*** Block opens ***
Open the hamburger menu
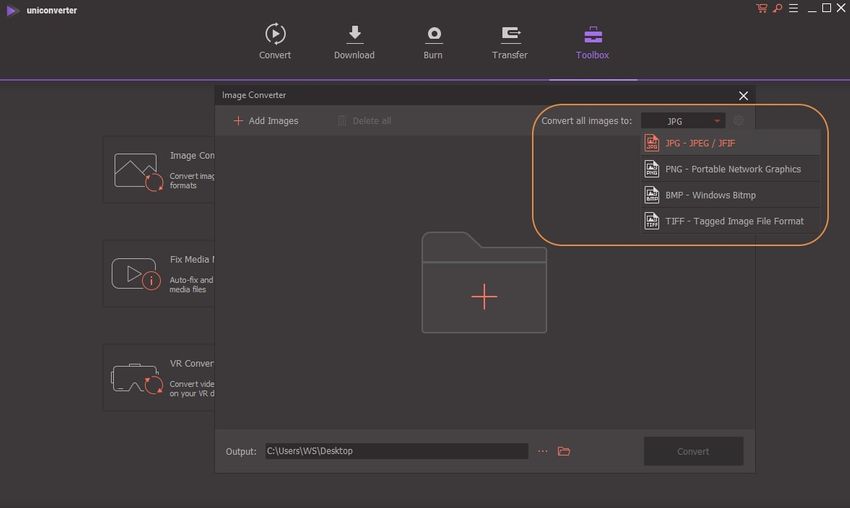 (792, 8)
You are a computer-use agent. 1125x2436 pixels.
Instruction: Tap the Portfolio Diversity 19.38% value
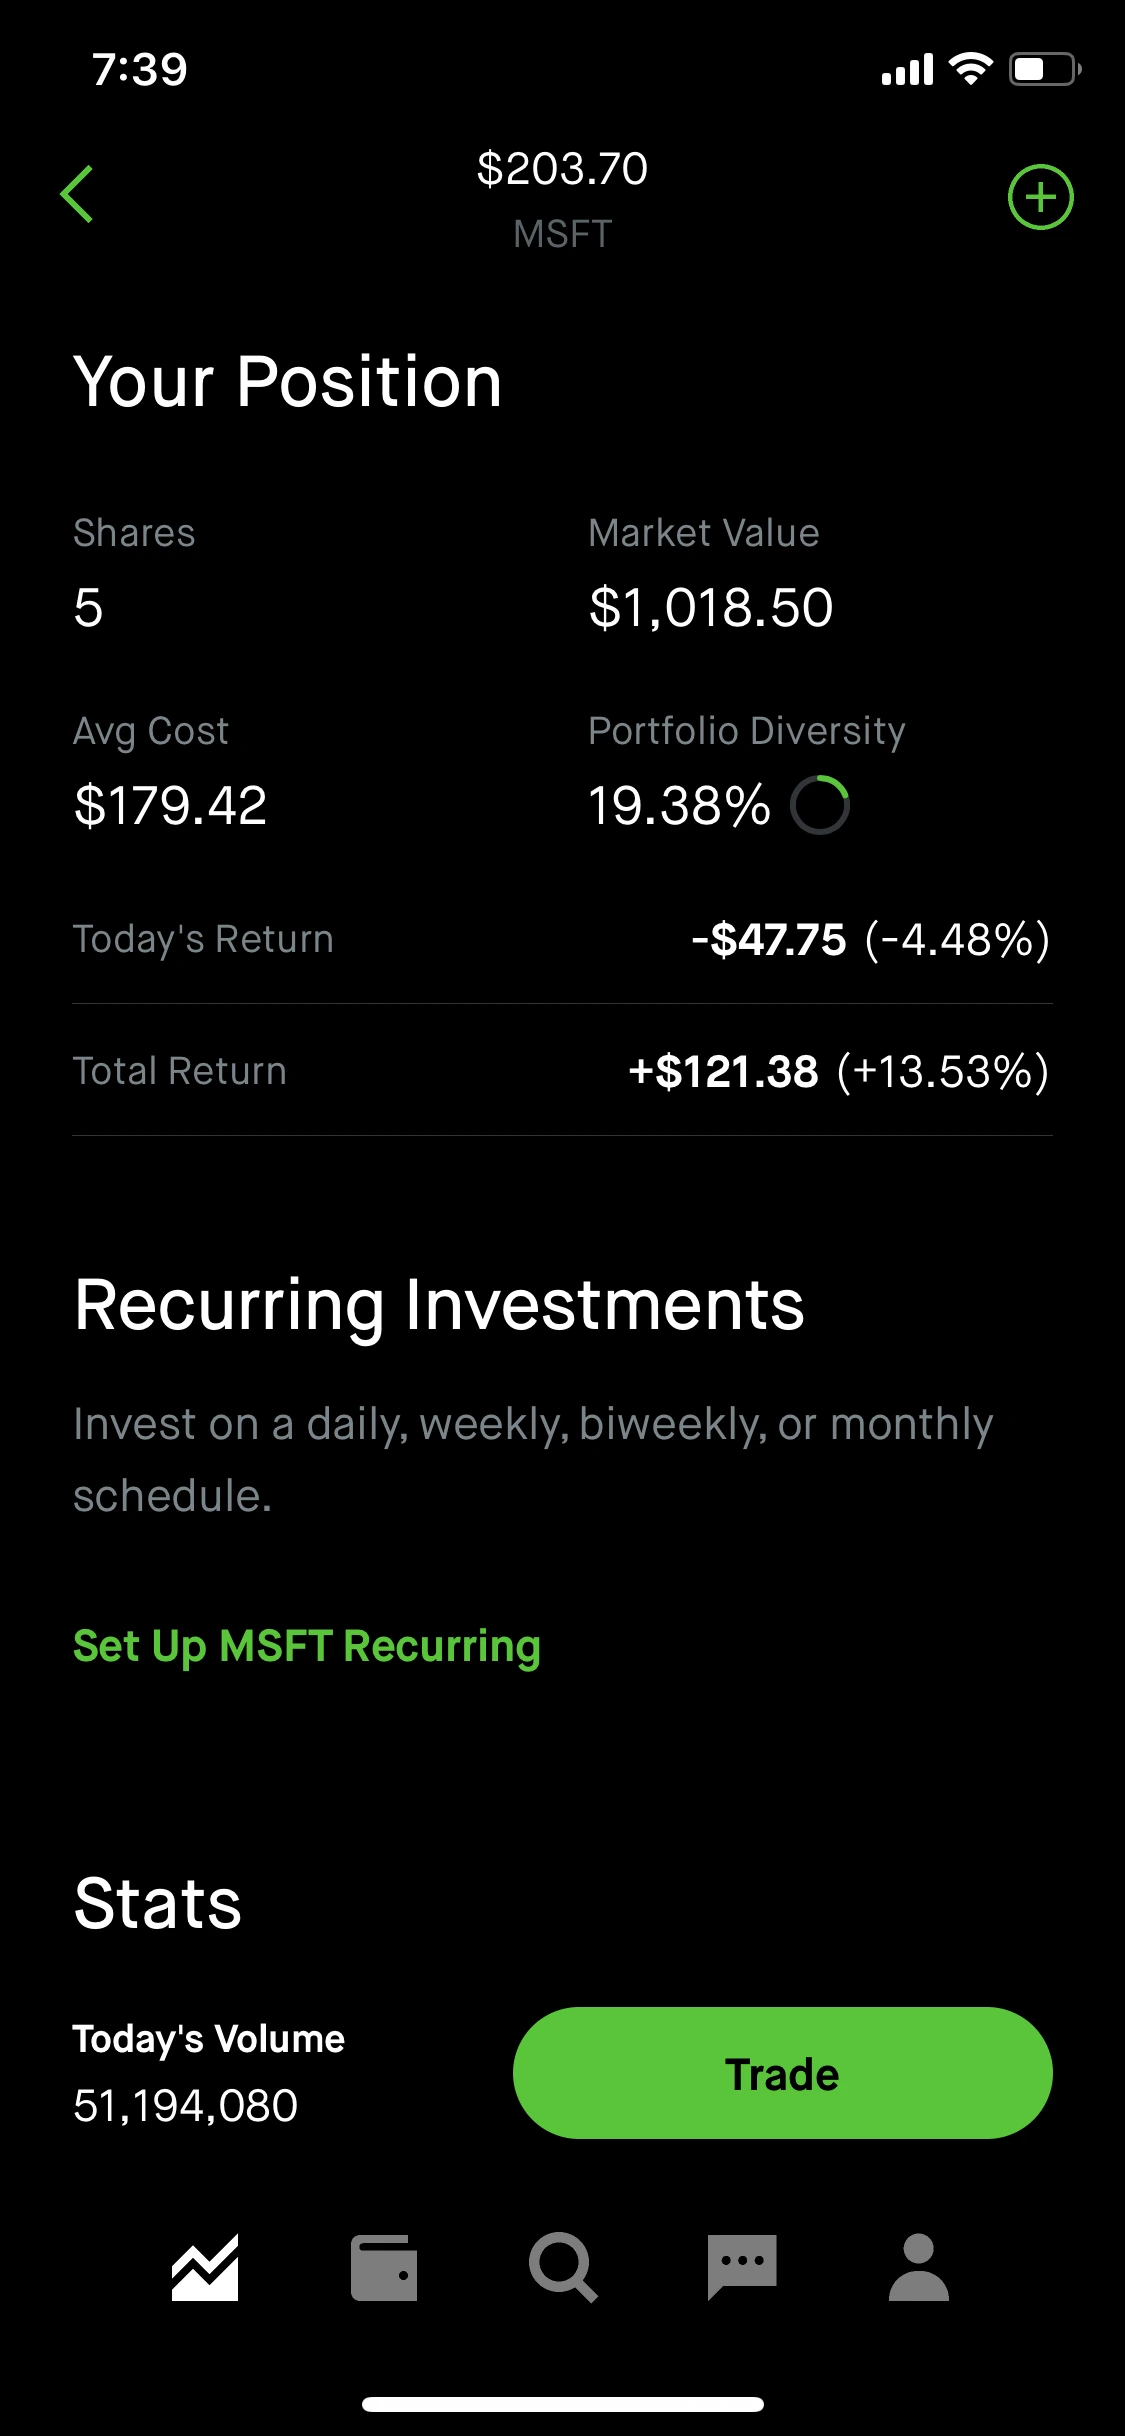pyautogui.click(x=679, y=806)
*** Block closes ***
Instructions for the task.
Output all the entries exactly, minus any pictures.

Response area.
Open the hamburger menu
 (792, 8)
You are a computer-use agent. 1125x2436 pixels.
Instruction: Tap the Portfolio Diversity 19.38% value
pyautogui.click(x=679, y=806)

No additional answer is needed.